Hint: Assume that initially the height of the water level in the cylindrical tank is ‘h’. When 11 litres of water is drawn then assume that the height of water level in the cylindrical tank becomes ‘k’. We have to find the value of ‘h – k’ in cm. Use the volume relation given by: volume of water in the cylindrical initially = volume of water left in the tank + volume of water drawn (11 litres). Apply the formula for volume of cylinder $=\pi {{r}^{2}}h$, where ‘r’ is the radius of the cylinder and ‘h’ is the height of the cylinder. To convert litres into cubic centimeters, use the relation: $1\text{ litres}=1000\text{ c}{{\text{m}}^{3}}$.

Complete step-by-step answer:
We have been provided with a cylindrical tank with diameter 35 cm. Therefore,
$\text{radius}=r=\dfrac{\text{diameter}}{2}=\dfrac{35}{2}\text{ cm}$

Now, let us assume that, initially the height of the water level in the cylindrical tank is ‘h’. It is given that 11 litres of water is drawn from the tank. Therefore, assume that, finally, the level of water in the tank becomes ‘k’. We have to determine the decrease in water level, that is ‘h – k’.
First let us convert 11 litres into cubic cm, so that we can get the height in centimeters.
We know that: $1\text{ litres}=1000\text{ c}{{\text{m}}^{3}}$. Therefore, $11\text{ litres}=11000\text{ c}{{\text{m}}^{3}}$.
Now, applying the volume relation: volume of water in the cylindrical initially = volume of water left in the tank + volume of water drawn (11 litres). We get,
$\begin{align}
  & \pi {{r}^{2}}h=\pi {{r}^{2}}k+11000 \\
 & \Rightarrow \pi {{r}^{2}}h-\pi {{r}^{2}}k=11000 \\
 & \Rightarrow \pi {{r}^{2}}(h-k)=11000 \\
 & \Rightarrow (h-k)=\dfrac{11000}{\pi {{r}^{2}}} \\
\end{align}$
Substituting the values: $\pi =\dfrac{22}{7}$ and $r=\dfrac{35}{2}$, we get,
$\begin{align}
  & (h-k)=\dfrac{11000}{\dfrac{22}{7}\times {{\left( \dfrac{35}{2} \right)}^{2}}} \\
 & \Rightarrow (h-k)=\dfrac{11000}{\dfrac{22}{7}\times \dfrac{35}{2}\times \dfrac{35}{2}} \\
 & \Rightarrow (h-k)=\dfrac{11000\times 7\times 2\times 2}{22\times 35\times 35} \\
\end{align}$
Cancelling the common factors, we get,
$(h-k)=\dfrac{80}{7}\text{ cm}$
Converting this improper fraction into mixed fraction, we get,
$(h-k)=11\dfrac{3}{7}\text{ cm}$
Hence, option (b) is the correct answer.

Note: We have used the value of $\pi =\dfrac{22}{7}$ because nothing has been provided to us and using this value will make our calculation easy.

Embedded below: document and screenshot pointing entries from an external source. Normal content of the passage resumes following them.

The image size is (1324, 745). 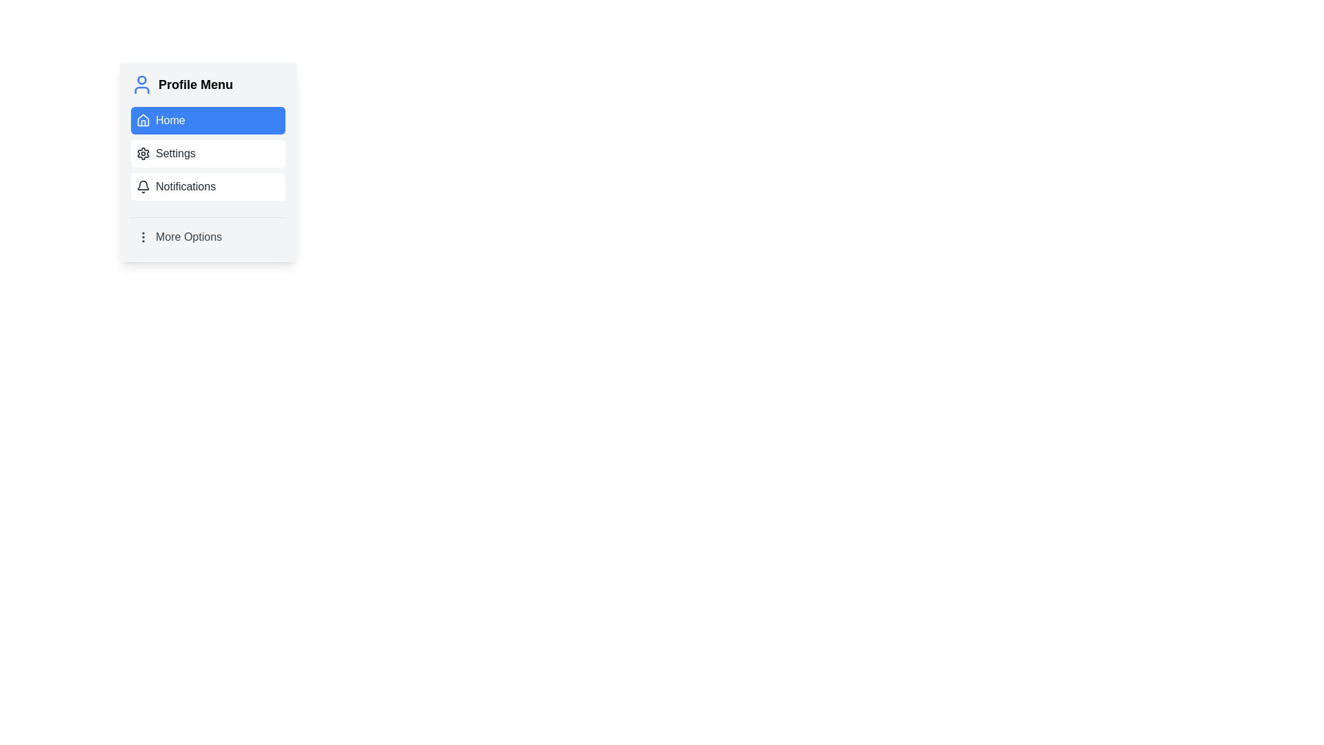 What do you see at coordinates (178, 236) in the screenshot?
I see `the Button in the Profile Menu that provides access to additional settings or options, located below the Notifications option, to change its background for a visual cue` at bounding box center [178, 236].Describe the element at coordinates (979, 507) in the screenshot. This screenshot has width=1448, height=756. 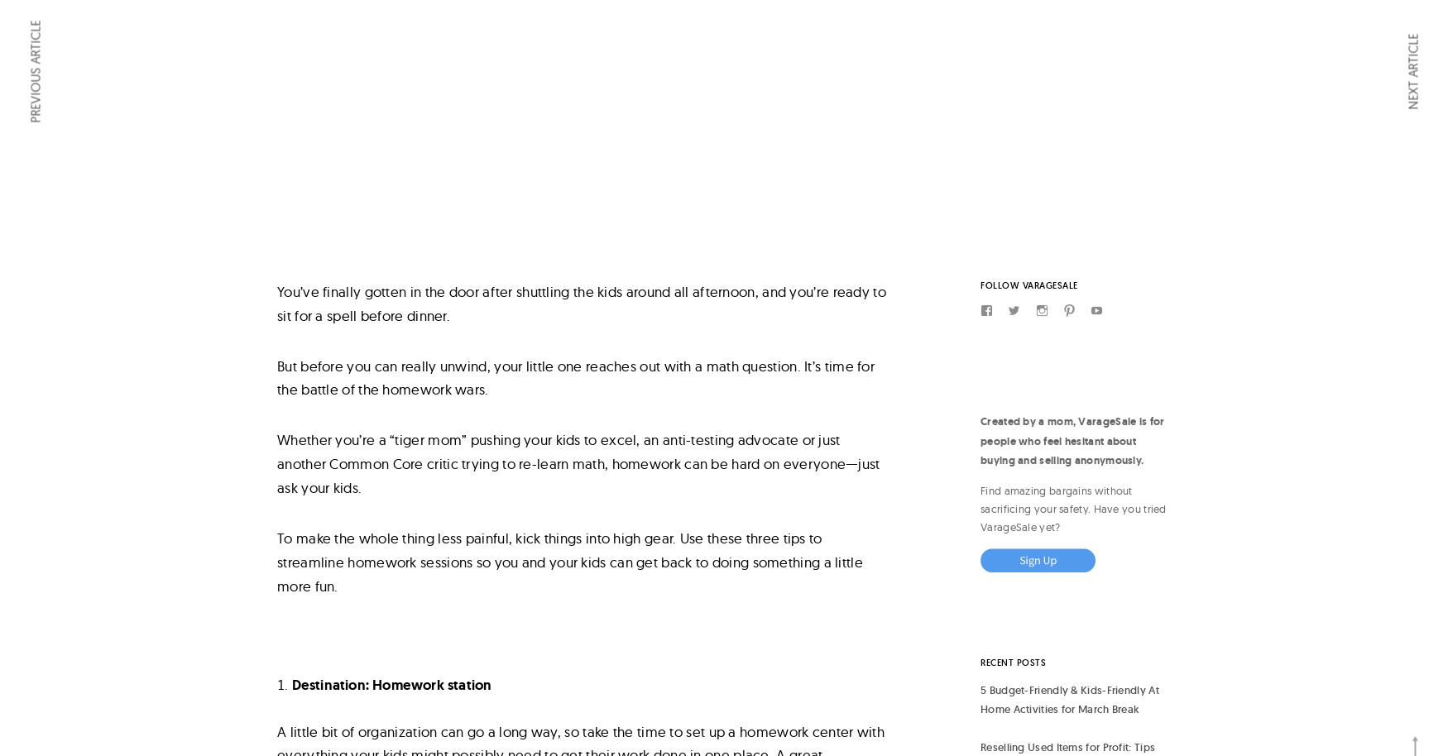
I see `'Find amazing bargains without sacrificing your safety. Have you tried VarageSale yet?'` at that location.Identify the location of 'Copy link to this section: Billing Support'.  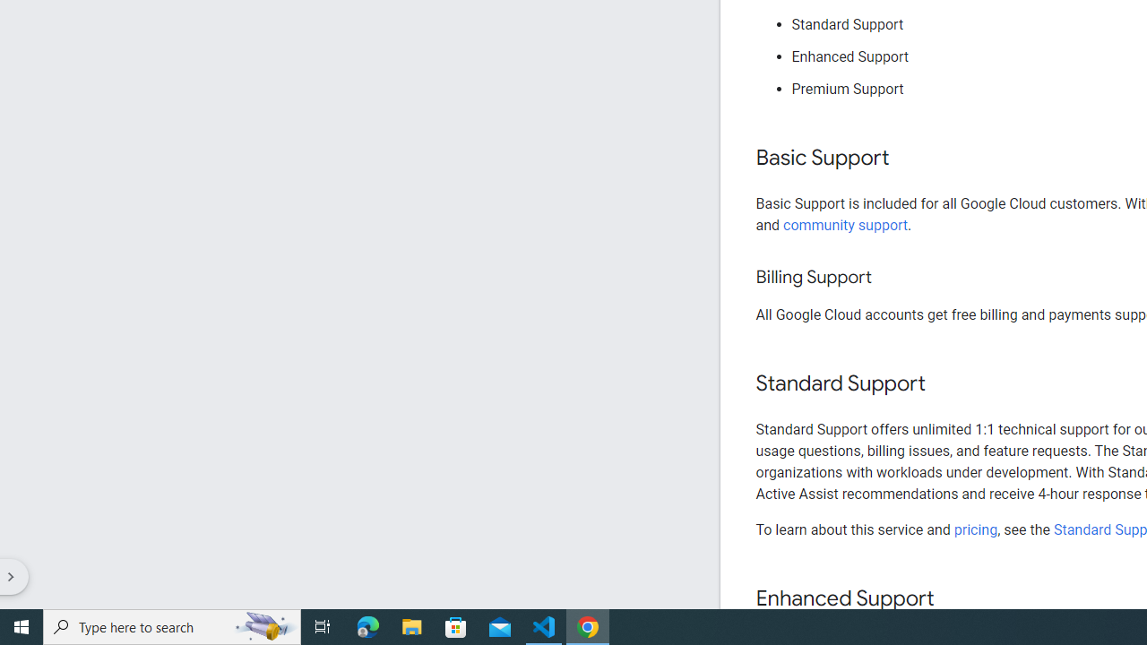
(889, 278).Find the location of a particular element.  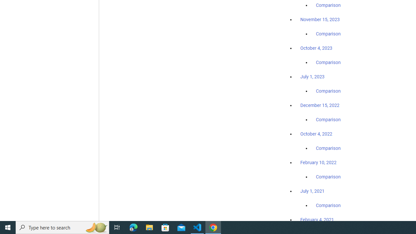

'July 1, 2023' is located at coordinates (312, 76).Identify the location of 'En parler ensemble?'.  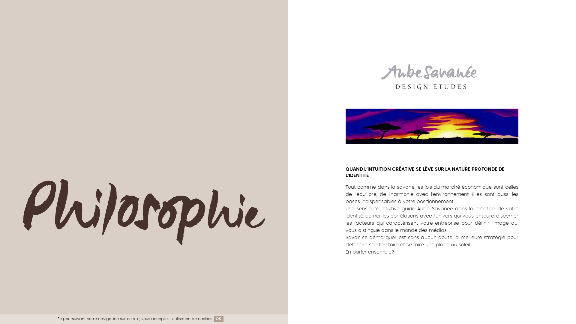
(369, 252).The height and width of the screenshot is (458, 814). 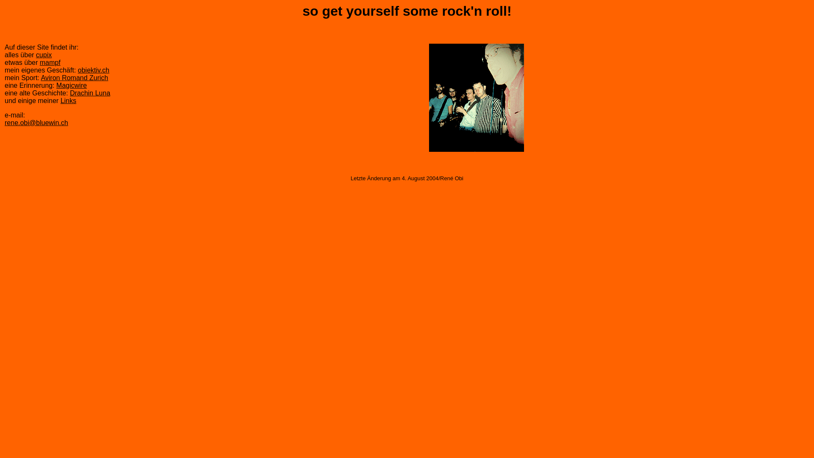 I want to click on 'Links', so click(x=68, y=100).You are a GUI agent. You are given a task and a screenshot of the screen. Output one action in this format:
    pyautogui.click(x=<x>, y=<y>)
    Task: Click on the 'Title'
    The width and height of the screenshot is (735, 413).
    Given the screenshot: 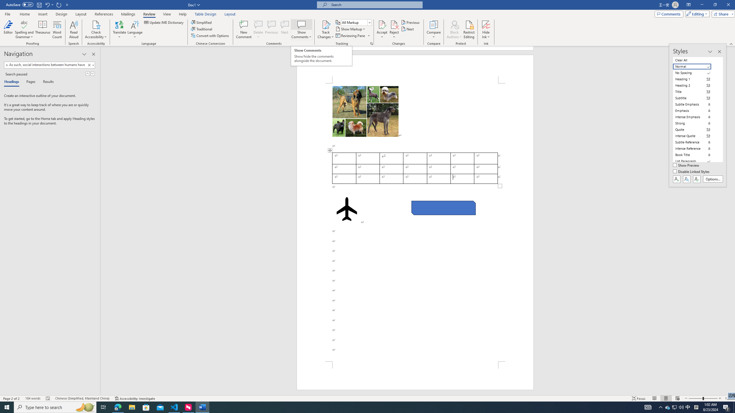 What is the action you would take?
    pyautogui.click(x=695, y=92)
    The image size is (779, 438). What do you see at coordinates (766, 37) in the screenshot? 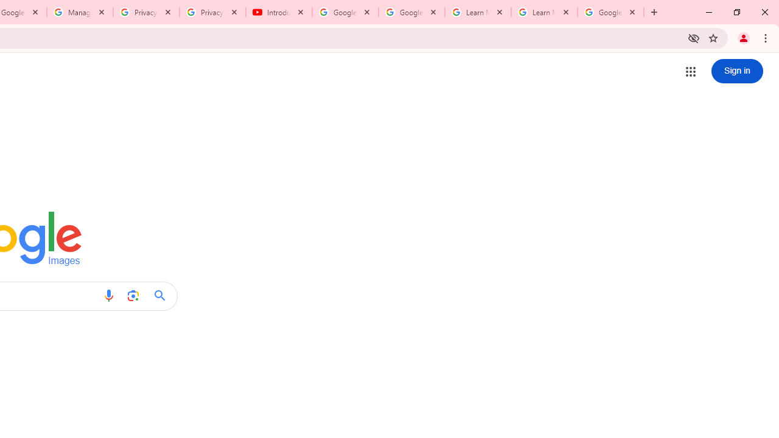
I see `'Chrome'` at bounding box center [766, 37].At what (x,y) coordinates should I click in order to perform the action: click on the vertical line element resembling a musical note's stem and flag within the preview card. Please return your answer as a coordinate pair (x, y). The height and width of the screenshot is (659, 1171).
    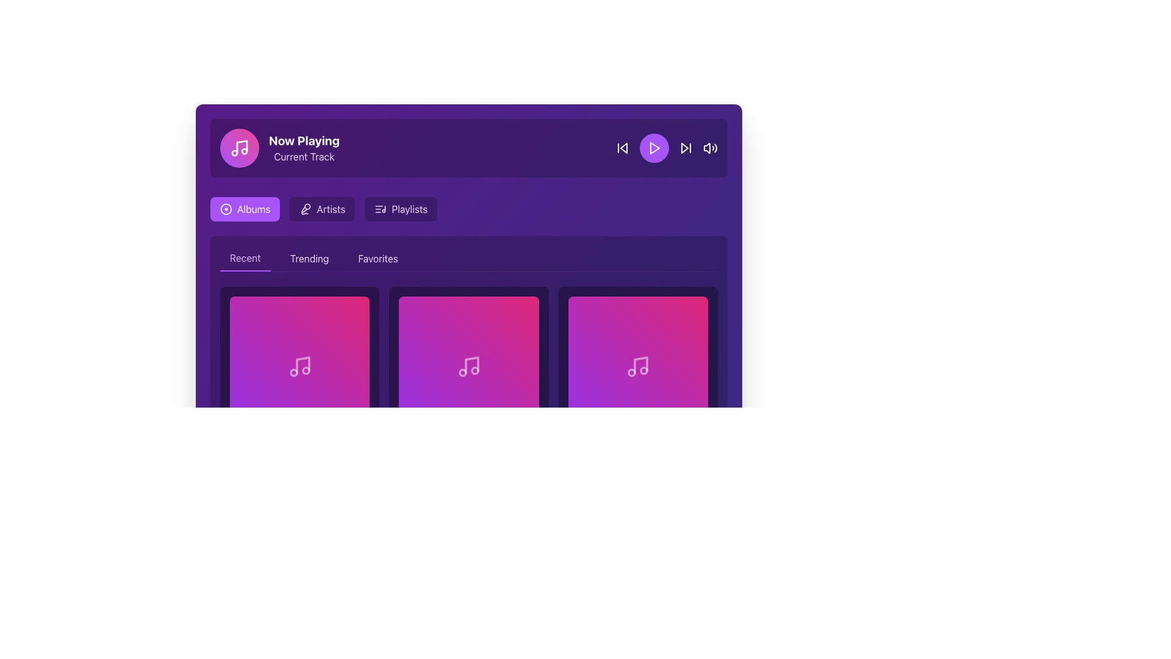
    Looking at the image, I should click on (471, 364).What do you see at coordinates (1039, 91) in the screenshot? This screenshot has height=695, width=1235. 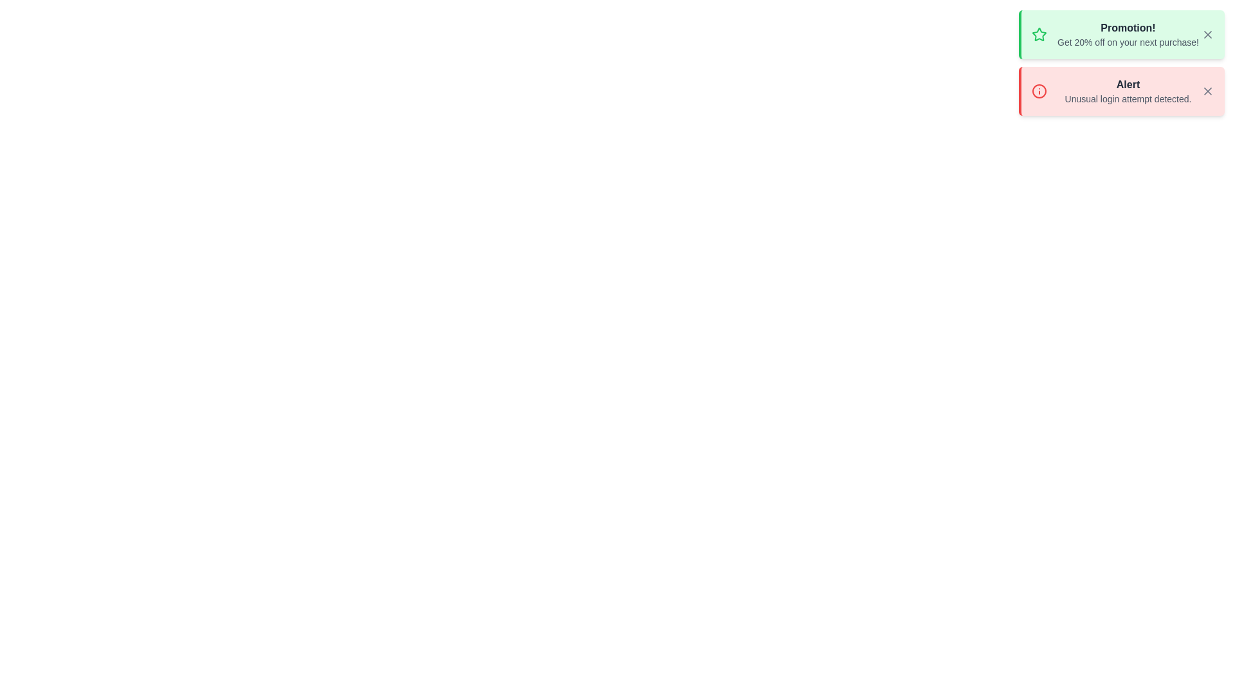 I see `the alert icon located in the top-left corner of the red notification alert card labeled 'Alert' with the subtitle 'Unusual login attempt detected.'` at bounding box center [1039, 91].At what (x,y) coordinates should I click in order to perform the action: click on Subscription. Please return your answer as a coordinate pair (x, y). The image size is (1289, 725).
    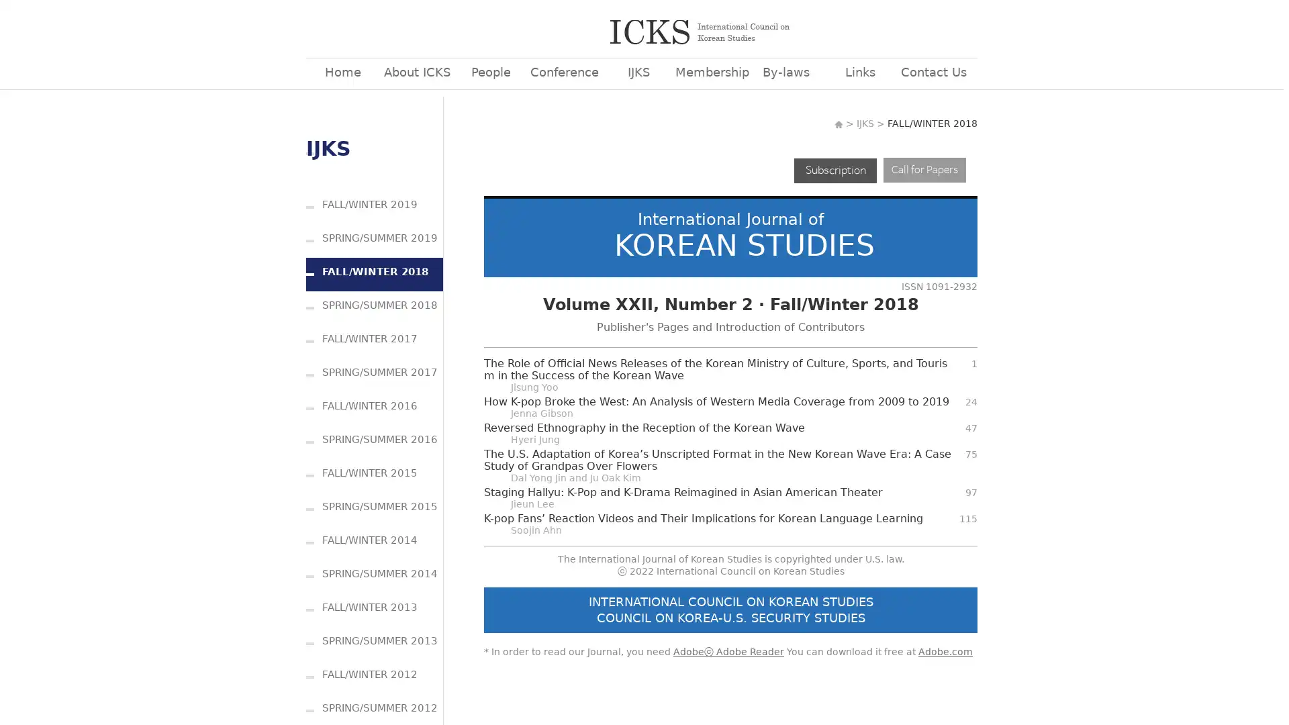
    Looking at the image, I should click on (834, 169).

Also, we have converted the volume, given in litres, into cubic centimeters because we have to find the level of water in $cm^3$ and without using the required conversion we will get a wrong answer.Using the volume relation given by: volume of water in the cylindrical initially = volume of water left in the tank + volume of water drawn (11 litres) is the key point for solving this question.